Abstract

Bacterial leaf spot of sugar beet was first discovered in 1995 in Inner Mongolia of China. The pathogen was shown to be a bacterium with properties of gram-positive bacteria: small irregular rods, lateral flagella, aerobic, and catalase-positive. The colonies of sugar beet strains produced a pale-yellow pigment. The optimum temperature for the bacteria to grow was 24 to 27°C. The bacteria could utilize a wide range of organic compounds, including hydrolyzed casein, starch, esculin and Tween 80, and released H2S from cysteine, cystine, and Na2S2O3·5H2O, but could not produce urease, oxidase, or indole. The cell wall peptidoglycan was based on ornithine (type B2β). The predominant menaquinone was MK-9. Polar lipids contained several glycosyldiacyl-glycerols.

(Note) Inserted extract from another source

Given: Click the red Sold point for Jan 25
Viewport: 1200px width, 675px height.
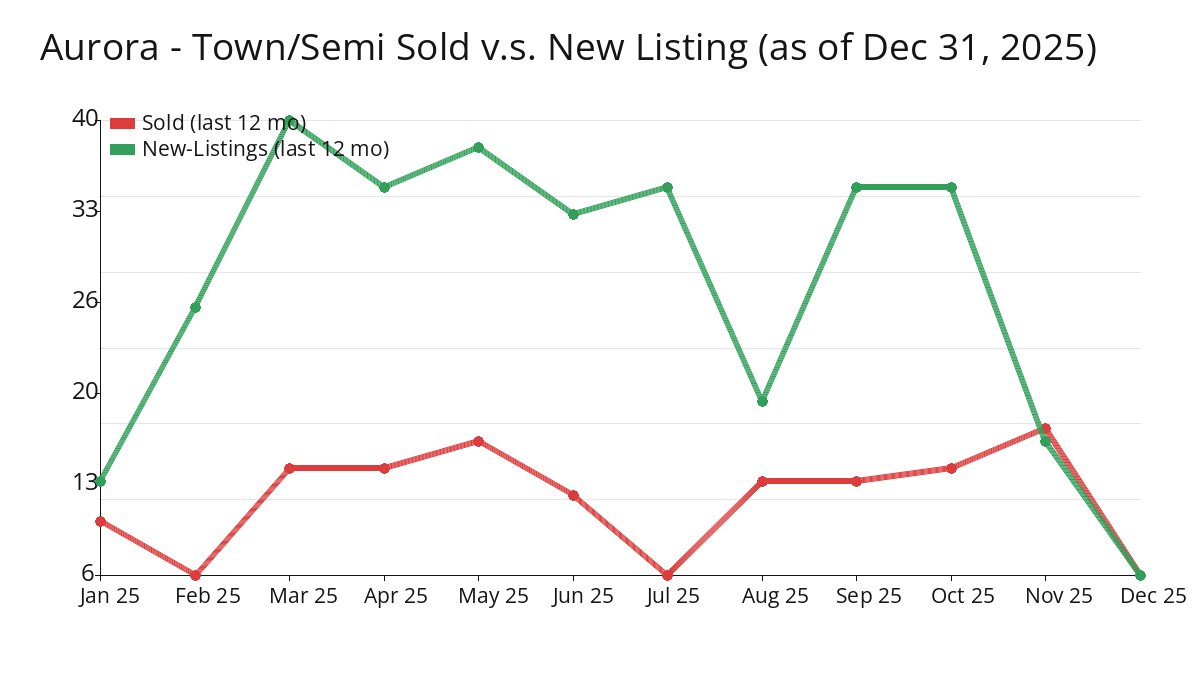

The DNA G+C content of a type strain of the new pathovar, T30T, was 67.5%. DNA-DNA homology between T30T and Curtobacterium flaccumfaciens pv. flaccumfaciens (International Collection of Micro-Organisms from Plants, New Zealand [ICMP] 2584) was 70.1%. The new pathovar and C. flaccumfaciens pv. flaccumfaciens had 99.9% identity in DNA sequence of 16S rRNA. Close genetic relatedness was observed for the representatives of the species Curtobacterium flaccumfaciens, but a low level of similarity between the different pathovars was found. Based on these physiological, biochemical, chemotaxonomic, phylogenetic, and genetic characteristics, we demonstrate that the pathogen represents a new pathovar of C. flaccumfaciens, for which we propose the name Curtobacterium flaccumfaciens pv. beticola pv. nov. The type strain is T30T (=ATCC BAA-144T).